This last week Jim and I visited several State Historic Parks, all but one of which is on the closure list, and every one of them with some connection to John Bidwell. That’s because John Bidwell knew everybody (and I mean everybody) in California in his day.
Here’s where we went:
Leland Stanford Mansion in Sacramento: Stanford’s home when he served as governor 1861-1863. This is the house where Leland Stanford Jr, who died at the age of 15, was born and raised. The mansion is dressed to the nines in the most opulent and ostentatious Victorian fashion, but the rooms are small for the amount of decoration they have to carry. The house started as a small townhouse, then was expanded and then expanded again and again–more rooms were added, but the original rooms stayed small. Stanford even raised the entire house and inserted a new ground floor under the old one, adding a sweeping double stairway up to the front door. It is a gorgeous home, used by the state of California for receptions and other protocol functions.
Of course I didn’t think it was near as pleasant a home as Bidwell Mansion, but then Stanford was not near as pleasant a person. Both Bidwell and Stanford were deeply involved in state politics and the Republican Party. Stanford made Bidwell a brigadier general in the State Militia in 1863. That’s how he became General Bidwell.

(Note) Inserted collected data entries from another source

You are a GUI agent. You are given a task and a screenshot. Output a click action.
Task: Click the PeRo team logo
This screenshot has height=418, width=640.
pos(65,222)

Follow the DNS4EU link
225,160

State Capitol in Benicia: For one year, 1853-54, Benicia (next door to Vallejo) was the state capital of California. It has a fine old two-story brick building, with two Grecian columns at the entrance, where the legislature met. The columns are made from the masts of ships abandoned at San Francisco during the Gold Rush. Bidwell would have known many of the members of the legislature, having served as a state senator himself in San Jose in 1849-1850. He had known Robert B. Semple, the founder of Benicia, ever since the Bear Flag Revolt.
Vallejo’s Petaluma Adobe: General Mariano Guadalupe Vallejo had a vast 66,000 acre rancho stretching across Sonoma County and beyond, with headquarters at Petaluma. The adobe was bigger than I expected—a long two-story building with two wings, surrounding a courtyard where all the cooking was done. The sleeping quarters are upstairs, and the various workshops—the weaving room, the granary, the metalwork and tanning shops–are all downstairs. The wide verandas and simple furnishings really give the visitor a feel for life in old Alta California.

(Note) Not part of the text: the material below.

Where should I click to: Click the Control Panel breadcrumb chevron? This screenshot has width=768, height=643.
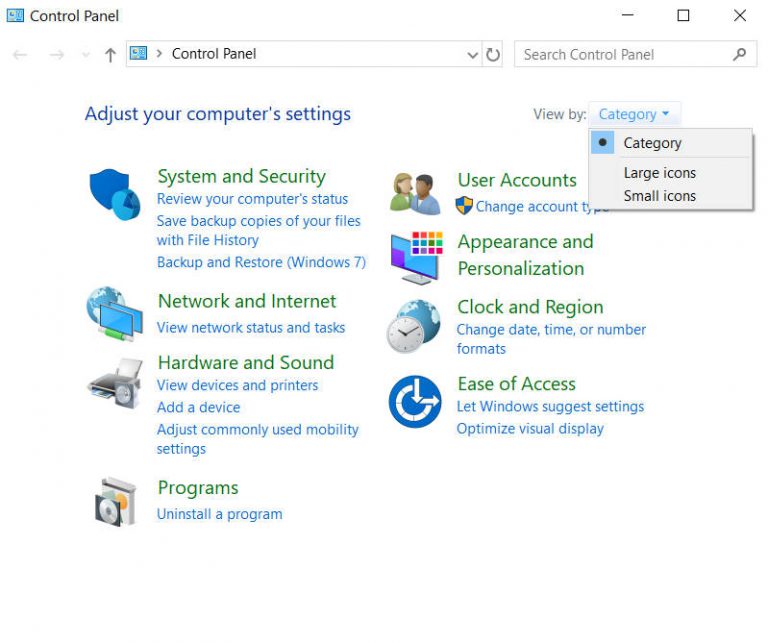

Bidwell knew General Vallejo very well, from the day that Vallejo signed his passport in 1841, until the last years of their lives. In 1846, when Vallejo was seized in Sonoma by the “Bears” during the Bear Flag Rebellion, he was sent to Sutter’s Fort and placed in the charge of John Bidwell. Later the military officer in charge of the fort told Bidwell that he was being too friendly with the prisoners, so Bidwell set off for Sonoma to join the excitement. He and Vallejo agreed that California would probably be better off under the government of the United States.
Fort Ross: This is the one that is not slated for closure.

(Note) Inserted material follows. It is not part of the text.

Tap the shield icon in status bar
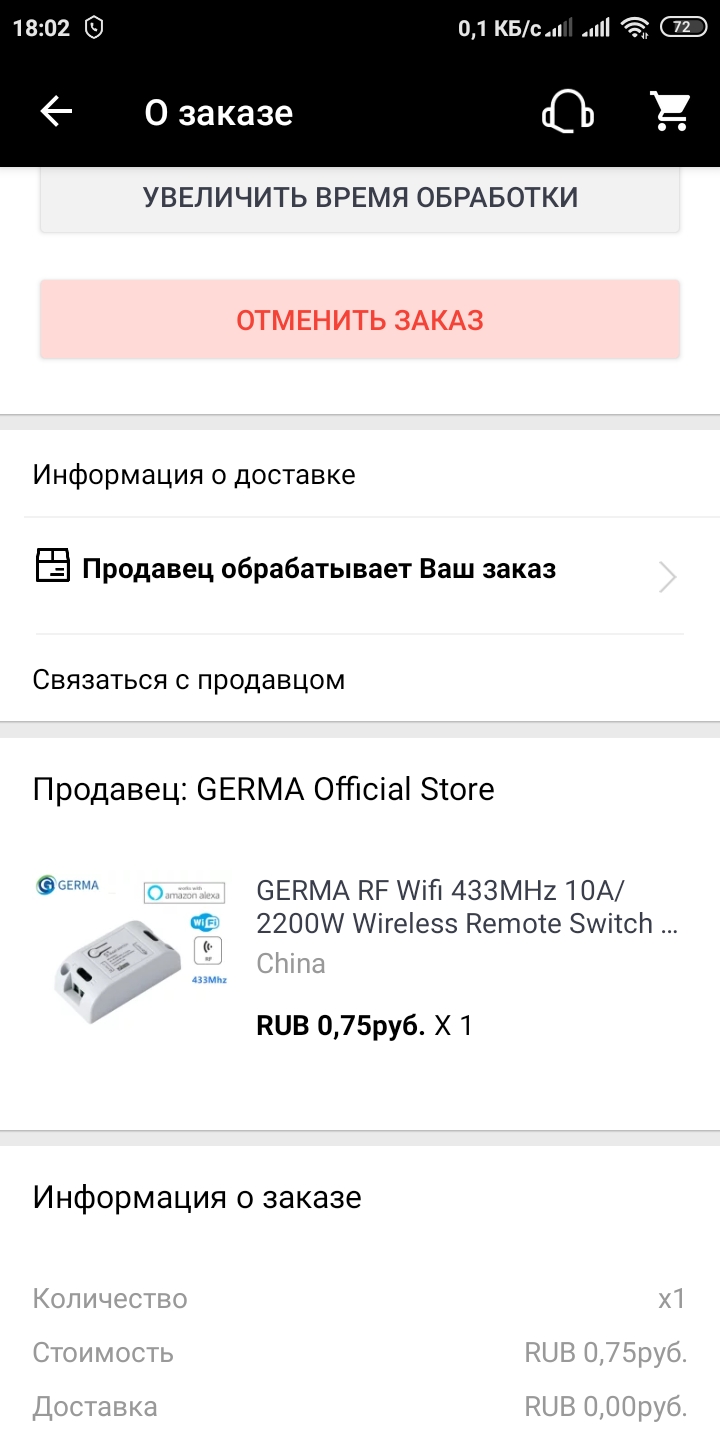This screenshot has width=720, height=1440. (x=95, y=28)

Bidwell lived here for 14 months in 1842-43. John Sutter had just arranged to purchase Fort Ross and all its contents from the Russians when Bidwell showed up in California. Sutter hired Bidwell as his clerk, and gave him the assignment of dismantling Fort Ross. I assume that all the cannons, muskets, tools, plows, etc. etc. that you can see here are not the originals, since all of those were sent to Sutter’s establishment on the Sacramento River back in 1842.
Now I’ve just got to get myself up to Ide Adobe before it closes.
Lovely pictures – thanks for the tour.